[Rows of pointing data]
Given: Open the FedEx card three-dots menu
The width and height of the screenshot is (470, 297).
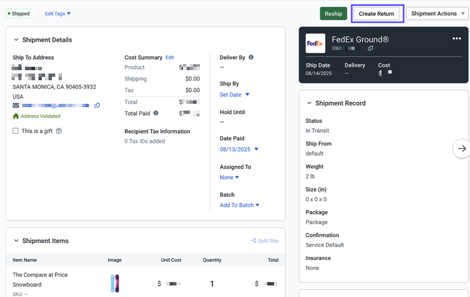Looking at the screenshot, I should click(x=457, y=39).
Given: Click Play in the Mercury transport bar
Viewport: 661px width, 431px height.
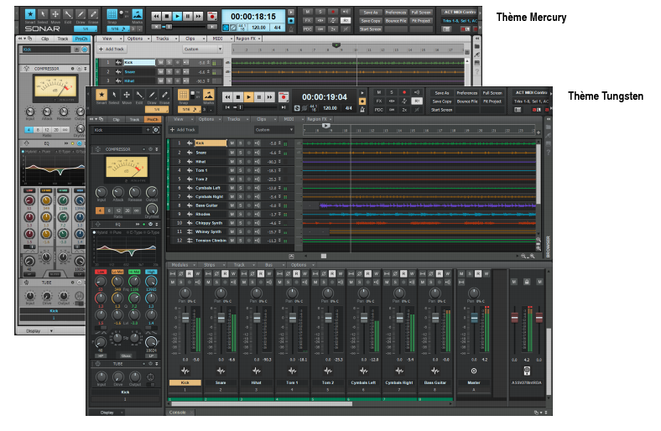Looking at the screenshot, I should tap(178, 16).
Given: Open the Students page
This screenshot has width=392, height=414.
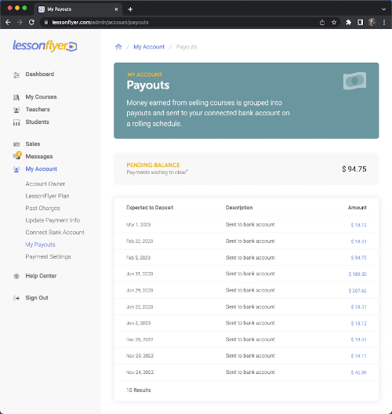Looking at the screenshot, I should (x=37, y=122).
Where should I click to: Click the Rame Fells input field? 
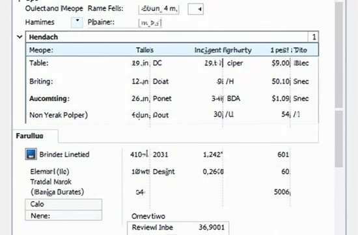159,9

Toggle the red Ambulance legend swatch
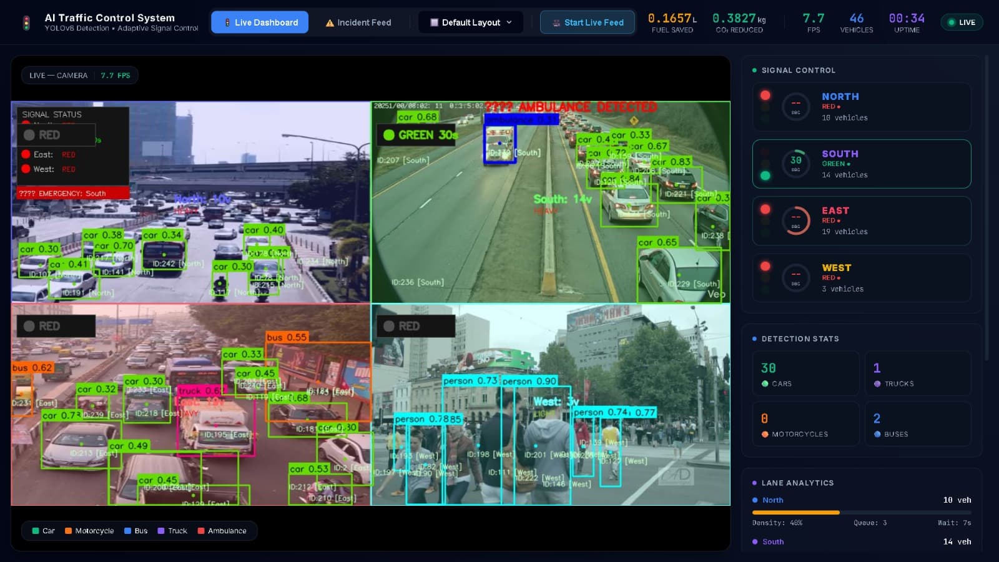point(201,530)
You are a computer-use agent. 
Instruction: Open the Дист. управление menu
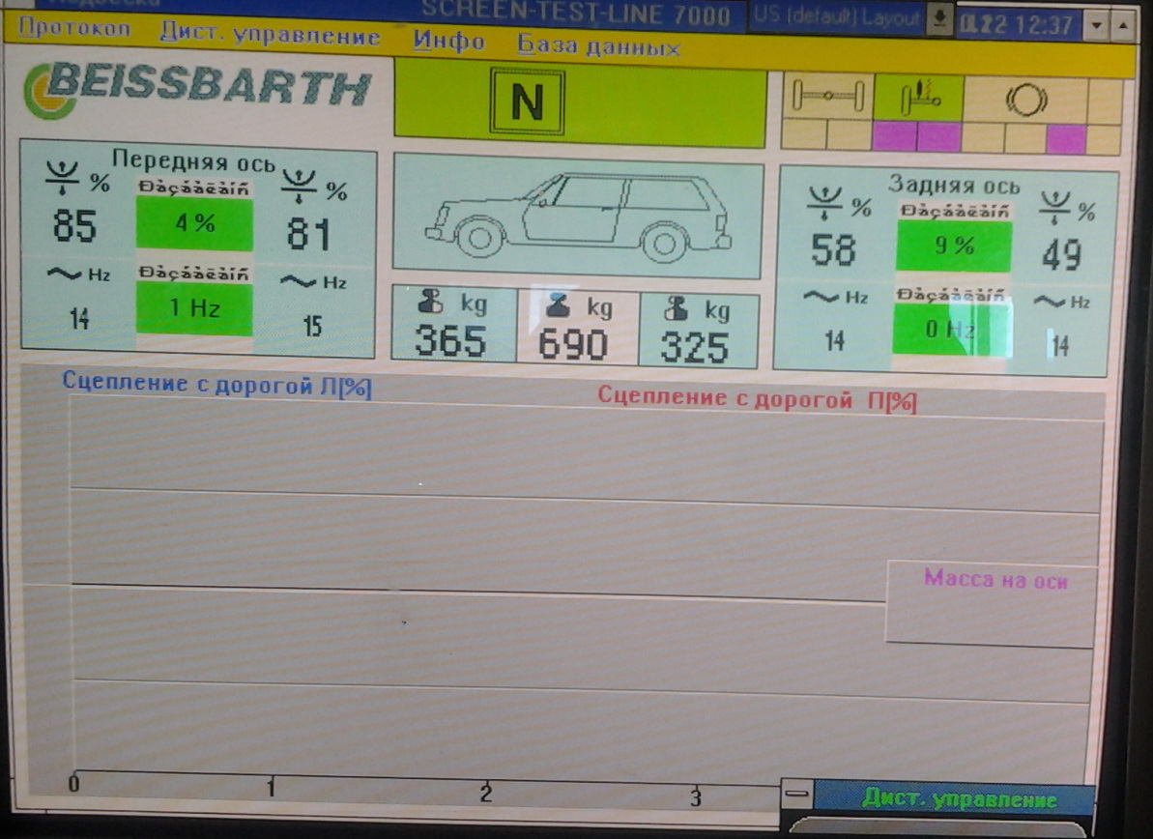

• Set exercise:
Copy out the lines of the records from the one that contains "Toggle the red Ambulance legend swatch" through the end of the records, shifting every coordinate in the answers up by 76 and keeping the requests. Leave the pictures out of your answer.

• Answer to the problem:
Toggle the red Ambulance legend swatch
point(277,606)
You are a computer-use agent. 
Instruction: Open the Дист. управление menu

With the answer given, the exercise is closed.